### [The task]
Show each line of the records below that contains the word "label".

### [Material for the task]
%%

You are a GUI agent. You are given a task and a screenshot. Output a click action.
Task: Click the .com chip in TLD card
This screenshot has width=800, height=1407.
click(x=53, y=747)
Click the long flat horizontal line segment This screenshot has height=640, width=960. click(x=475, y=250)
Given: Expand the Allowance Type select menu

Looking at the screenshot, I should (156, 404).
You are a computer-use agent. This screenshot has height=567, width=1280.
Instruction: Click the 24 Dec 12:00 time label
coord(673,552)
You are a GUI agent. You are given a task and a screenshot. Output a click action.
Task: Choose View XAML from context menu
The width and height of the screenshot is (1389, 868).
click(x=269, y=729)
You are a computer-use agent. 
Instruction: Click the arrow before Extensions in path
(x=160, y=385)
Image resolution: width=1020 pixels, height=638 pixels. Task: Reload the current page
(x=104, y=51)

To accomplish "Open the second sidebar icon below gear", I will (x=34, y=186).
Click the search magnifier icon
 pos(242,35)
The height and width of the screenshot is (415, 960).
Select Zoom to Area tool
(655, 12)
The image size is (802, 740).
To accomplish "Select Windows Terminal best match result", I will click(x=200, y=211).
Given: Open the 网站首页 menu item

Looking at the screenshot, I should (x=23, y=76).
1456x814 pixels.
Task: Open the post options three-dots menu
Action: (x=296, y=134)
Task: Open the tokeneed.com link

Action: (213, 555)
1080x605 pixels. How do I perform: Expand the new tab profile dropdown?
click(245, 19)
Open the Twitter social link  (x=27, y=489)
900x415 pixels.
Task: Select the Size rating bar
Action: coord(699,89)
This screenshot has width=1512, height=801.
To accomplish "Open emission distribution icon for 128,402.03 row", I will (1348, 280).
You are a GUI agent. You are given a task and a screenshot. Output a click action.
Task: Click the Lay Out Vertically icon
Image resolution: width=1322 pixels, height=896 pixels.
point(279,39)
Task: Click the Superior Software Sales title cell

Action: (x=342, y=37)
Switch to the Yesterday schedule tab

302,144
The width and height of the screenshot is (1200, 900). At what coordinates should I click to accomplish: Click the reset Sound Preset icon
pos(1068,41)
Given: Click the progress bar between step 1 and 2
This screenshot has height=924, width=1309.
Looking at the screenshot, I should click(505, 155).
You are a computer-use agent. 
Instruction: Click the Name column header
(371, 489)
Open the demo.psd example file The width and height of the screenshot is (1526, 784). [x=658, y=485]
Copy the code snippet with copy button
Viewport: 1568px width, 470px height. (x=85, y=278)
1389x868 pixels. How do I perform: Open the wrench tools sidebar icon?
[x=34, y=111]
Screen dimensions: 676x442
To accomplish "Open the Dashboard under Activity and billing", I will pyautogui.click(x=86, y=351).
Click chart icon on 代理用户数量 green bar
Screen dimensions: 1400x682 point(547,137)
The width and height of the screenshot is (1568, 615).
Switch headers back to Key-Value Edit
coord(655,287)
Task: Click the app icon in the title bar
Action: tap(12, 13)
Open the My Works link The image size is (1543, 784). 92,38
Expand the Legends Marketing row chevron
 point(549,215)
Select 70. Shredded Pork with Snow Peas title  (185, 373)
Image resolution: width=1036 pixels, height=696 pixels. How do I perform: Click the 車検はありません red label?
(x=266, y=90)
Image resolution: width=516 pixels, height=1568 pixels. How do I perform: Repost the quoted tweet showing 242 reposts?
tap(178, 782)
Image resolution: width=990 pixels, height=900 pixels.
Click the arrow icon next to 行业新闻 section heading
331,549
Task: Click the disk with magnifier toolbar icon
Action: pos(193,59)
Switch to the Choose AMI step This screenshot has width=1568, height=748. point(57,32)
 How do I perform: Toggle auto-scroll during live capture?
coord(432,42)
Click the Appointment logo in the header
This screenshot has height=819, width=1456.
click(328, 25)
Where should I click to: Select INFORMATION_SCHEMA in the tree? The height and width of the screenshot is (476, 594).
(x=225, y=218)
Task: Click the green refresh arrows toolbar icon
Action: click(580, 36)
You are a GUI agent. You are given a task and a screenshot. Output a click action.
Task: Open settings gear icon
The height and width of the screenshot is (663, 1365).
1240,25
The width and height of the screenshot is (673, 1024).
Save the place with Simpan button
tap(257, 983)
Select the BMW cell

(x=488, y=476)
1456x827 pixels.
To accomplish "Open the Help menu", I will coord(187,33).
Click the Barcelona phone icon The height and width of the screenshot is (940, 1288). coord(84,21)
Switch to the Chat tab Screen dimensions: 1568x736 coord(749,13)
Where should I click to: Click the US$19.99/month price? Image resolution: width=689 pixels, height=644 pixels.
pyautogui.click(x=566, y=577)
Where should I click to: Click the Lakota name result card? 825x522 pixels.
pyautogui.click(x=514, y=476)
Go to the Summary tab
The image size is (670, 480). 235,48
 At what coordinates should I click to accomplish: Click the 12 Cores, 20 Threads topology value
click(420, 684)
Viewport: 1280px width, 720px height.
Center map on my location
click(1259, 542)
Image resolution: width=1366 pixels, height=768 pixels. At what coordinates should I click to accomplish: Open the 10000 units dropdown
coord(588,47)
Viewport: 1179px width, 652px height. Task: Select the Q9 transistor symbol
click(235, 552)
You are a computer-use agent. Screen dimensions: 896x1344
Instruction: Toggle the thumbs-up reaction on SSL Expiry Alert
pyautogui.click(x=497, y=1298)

%%

### [Right answer]
Instruction: Click the 24 Dec 12:00 time label
Image resolution: width=1036 pixels, height=696 pixels. How do I perform: Click the 車検はありません red label?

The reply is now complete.